On the Friday night she told the Matron that she was leaving to do some secretarial work for Sir Pellinore in London, and said good-bye to a number of people she had come to know in the convalescent wing. Afterwards she had a long heart-to-heart chat with Madeleine, and was seen off by her and the Professor when she left with Piers next morning.

That afternoon she found that Sir Pellinore had made an appointment for her with the barber who worked for one of the M.I. Department. He dyed her hair a deep, rich brown and took a shade off the corners of her eyebrows. A photograph of her was then taken, and after dinner that night Sir Pellinore gave her a Swedish passport in the name of Madame Astrid Largerlöf and all the other papers that she would require. On the morning of Sunday, the 10th of August, he waved them good-bye from the steps of his house and a taxi took them to a wartime department of the Air Ministry situated in Holborn.

They were there as instructed, at half past nine, but, although the journey down to the airfield in Kent, from which they were to depart took only a little over an hour, their aircraft did not take off till nearly three o'clock in the afternoon. The delay seemed interminable, pointless and exasperating; which caused Piers during one dreary wait to remark:

“What extraordinary people airmen are. I've had quite a lot to do with them in the past two years and operationally they are absolutely wizard. I've seen squadrons go up to fight in the Battle of Britain, and squadrons of bombers leave on long trips to Germany, and in every case the aircraft took off, one after the other at stated intervals, to the split second; yet, if you want them to fly you anywhere, nothing is ever ready. They start to test their engines only when the aircraft is due to get off and, like today, often in the end decide to use another, or stop testing for an hour because it's time for the mechanics to have their lunch. In fact, where passenger flying is concerned they seem to lose their sense of time altogether.”

“They've inherited that from the Civil Air Lines of pre-war days, I expect,” Erika replied. “They had brought time-wasting to a fine art; but what can the poor passengers do as long as air routes are granted to corporations as a monopoly?”

Piers shrugged. “Well, let's hope that the British Air Lines run things a bit better after the war.”

By ten to three they were at last emplaned with the one other
passenger who had accompanied them from London. He was a pleasant middle-aged man with spectacles; and although he had said nothing of his business, Piers, having caught sight of the heading of some documents he had been reading during one of their interminable waits, had gathered that he was something to do with the Ministry of Economic Warfare.

As they were going to a neutral country their pilot was a civilian and the aircraft had civil markings; its windows were also blacked cut in order that the passengers from a belligerent country should not gain knowledge of the Swiss defences. In consequence they could see nothing of the landscape below them, but the aircraft climbed and climbed until Erika thought it was never going to stop and the great height made her acutely uncomfortable, even when she put on her oxygen mask.

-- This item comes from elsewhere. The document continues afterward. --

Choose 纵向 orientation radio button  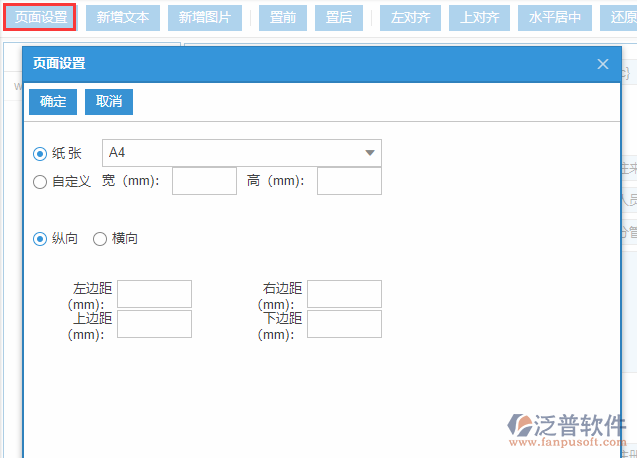(x=40, y=239)
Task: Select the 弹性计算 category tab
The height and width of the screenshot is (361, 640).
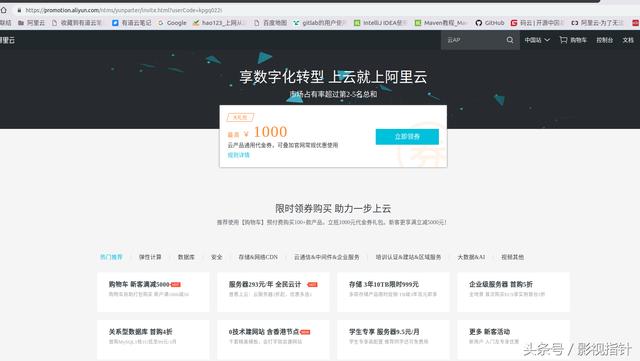Action: pos(150,257)
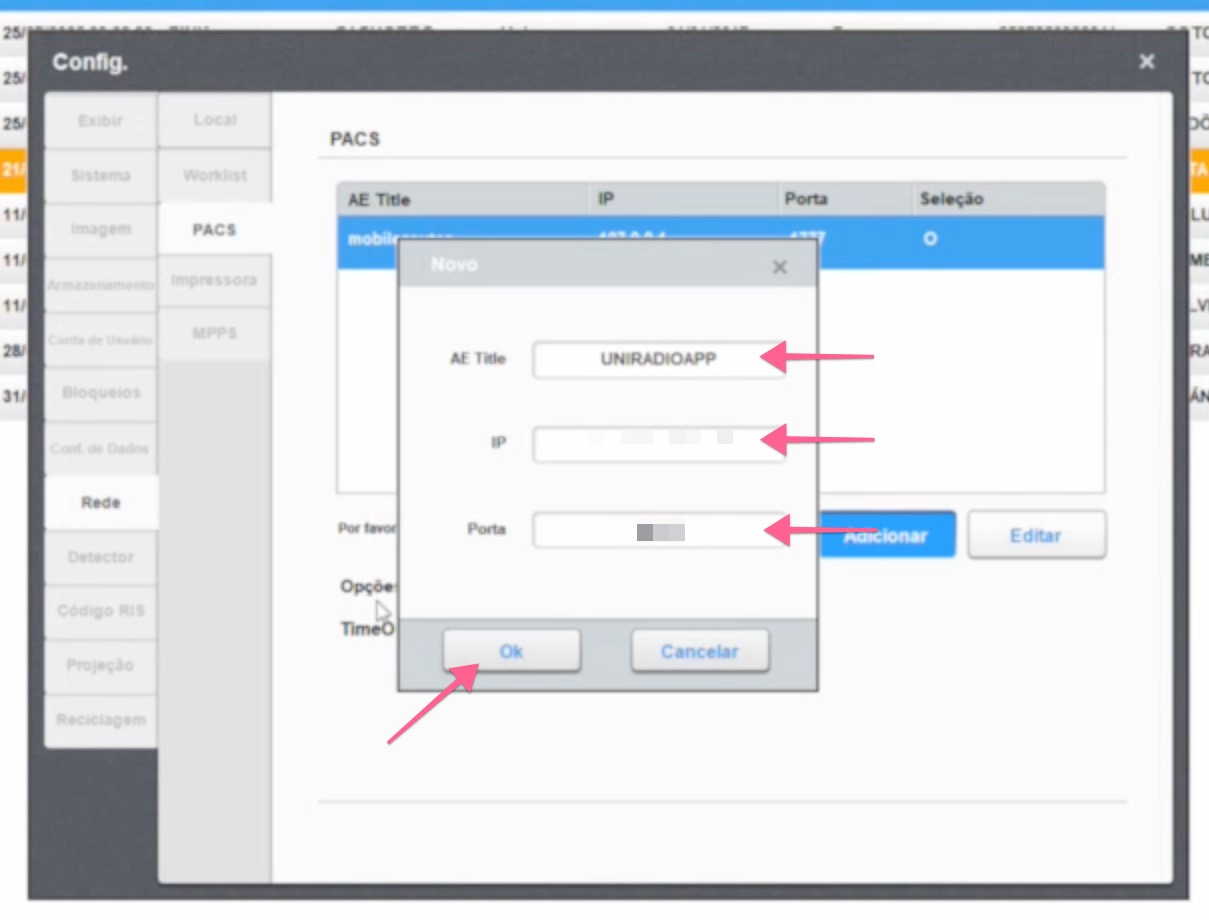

But the high altitude at which the aircraft made the greater part of its flight was necessary in order to avoid the possibility of running into German ‘planes while flying over France. In due course they dropped and dropped, which gave her an equally sickly feeling, but the pilot made a good landing on the Swiss aerodrome, having accomplished the actual journey in considerably less time than his passengers had spent between reporting to the office in London and taking their seats in the 'plane.

After their papers and suit-cases had been examined, Erika and Piers said good-bye to their fellow passenger and took a taxi to a small hotel. It proved to be full, so they went on to the second on a short list that Piers had made before starting, and here they secured accommodation. The plain but abundant food, together with unstinted butter and cream, that they were given for their dinner seemed almost a banquet compared to meals in wartime Britain; and, after it, tired out from their long day, they went early to bed.